[What to produce] Repeat exactly the lines of the entries below from the one with "Where should I click to: Click the 'at" through the one with "1351x832 pixels.", both ends included, and nothing else.
[Listed records Boundary: Start]
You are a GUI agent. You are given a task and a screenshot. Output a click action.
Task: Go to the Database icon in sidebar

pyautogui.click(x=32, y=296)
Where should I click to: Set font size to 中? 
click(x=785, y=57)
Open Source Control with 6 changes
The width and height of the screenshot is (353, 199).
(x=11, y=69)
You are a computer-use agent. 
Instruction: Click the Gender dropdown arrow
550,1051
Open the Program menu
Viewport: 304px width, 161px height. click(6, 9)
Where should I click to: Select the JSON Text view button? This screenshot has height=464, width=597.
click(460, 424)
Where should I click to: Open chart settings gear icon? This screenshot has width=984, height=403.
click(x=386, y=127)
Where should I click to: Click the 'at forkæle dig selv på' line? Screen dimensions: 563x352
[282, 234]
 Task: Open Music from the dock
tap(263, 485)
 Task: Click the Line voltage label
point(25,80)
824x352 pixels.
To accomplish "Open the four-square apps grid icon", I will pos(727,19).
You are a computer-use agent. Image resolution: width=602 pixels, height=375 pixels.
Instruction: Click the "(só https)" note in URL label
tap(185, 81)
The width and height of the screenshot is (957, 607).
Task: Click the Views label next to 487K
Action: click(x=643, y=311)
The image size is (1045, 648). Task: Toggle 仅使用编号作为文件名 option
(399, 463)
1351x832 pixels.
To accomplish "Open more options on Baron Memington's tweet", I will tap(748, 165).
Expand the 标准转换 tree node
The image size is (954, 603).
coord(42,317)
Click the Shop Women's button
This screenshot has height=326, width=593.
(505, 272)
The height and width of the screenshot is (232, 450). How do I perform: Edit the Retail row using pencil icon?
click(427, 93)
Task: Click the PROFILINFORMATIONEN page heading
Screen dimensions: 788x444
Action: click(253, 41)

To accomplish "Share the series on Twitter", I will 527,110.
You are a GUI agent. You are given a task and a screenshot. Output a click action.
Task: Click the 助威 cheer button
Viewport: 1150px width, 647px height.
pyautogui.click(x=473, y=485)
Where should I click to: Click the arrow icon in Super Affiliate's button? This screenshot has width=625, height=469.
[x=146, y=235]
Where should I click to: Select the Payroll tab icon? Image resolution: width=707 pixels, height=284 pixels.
[Listed records Boundary: End]
[Finished exercise]
Where should I click to: Click the 'at forkæle dig selv på' line? Screen dimensions: 563x352
[282, 234]
 Task: Open Music from the dock
tap(263, 485)
 Task: Click the Line voltage label
point(25,80)
824x352 pixels.
To accomplish "Open the four-square apps grid icon", I will pos(727,19).
You are a computer-use agent. Image resolution: width=602 pixels, height=375 pixels.
Instruction: Click the "(só https)" note in URL label
tap(185, 81)
The width and height of the screenshot is (957, 607).
Task: Click the Views label next to 487K
Action: click(x=643, y=311)
The image size is (1045, 648). Task: Toggle 仅使用编号作为文件名 option
(399, 463)
1351x832 pixels.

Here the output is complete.